階段室とホールの境に防火扉を設置しなくてはならなかったのですが、全く知識がなく、自分なりに調べてもどのような扉をどのように設置すれば良いか、などはっきりとした事が分かりませんでした。
また、防火扉はどこに注文すればよいのか分からない事だらけで不安になっていました。
オープン日も決まっており、考えれば考えるほど「早くしなければ!」と焦り、平行して進めている新築工事や小工事の事まで含め頭の中がドキドキと音を立てている様な不安な気持ちでいっぱいでした。
家に帰ってもその事がずっと頭から離れる事はなく、ベットに入っても不安な気持ちで考えれば考えるほど眠れなくなってしまい、そのまま朝を迎えました。
翌日、上司へ相談するとこのように言われました。
「悩みは2つしかなく、どうにかなる悩みと、どうにもならない悩み」
「どうにかなる悩みはどうにかすれば良いし、どうにもならない悩みは考えない事」
私の悩みはどうにかなる悩みだったのでどうにかすれば良かったのです。
そして悩みや不安の根本は曖昧で分からない事によって発生しているので原因を明確にして、それに対処をすれば不安ではなくなると考えました。
冷静になって考えてみると、実際に検査に来る消防へ直接聞いてみれば良い事に気付きました。
その日の内に管轄の消防署へ行き、図面を見ながら打合せをし明確な答えをもらいました。
それにしたがって店舗を専門でやっている業者さんに相談し対処をすることが出来ました。
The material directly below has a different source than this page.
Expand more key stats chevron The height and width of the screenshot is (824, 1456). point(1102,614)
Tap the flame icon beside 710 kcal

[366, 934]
工事はたまたま昔から知っている職人さんにお願いし、無事に切り抜ける事が出来ました。
今考えれば、こんな小さな事だったのですが、その当時は気が気でありませんでした。
乗り越えてみれば小さい壁だったのかもしれませんが、目の前に現れる壁は毎回かたちを変え、そして大きくなっていきます。
逃げる事もできますが、必ずまた逃げた先で同じ壁にぶつかります。
私ごとではありますが、先月で40歳になりました。2回目の成人式です。これからも大きな壁から逃げずに登っていける様に精神と体力を強化していきたいと考えています。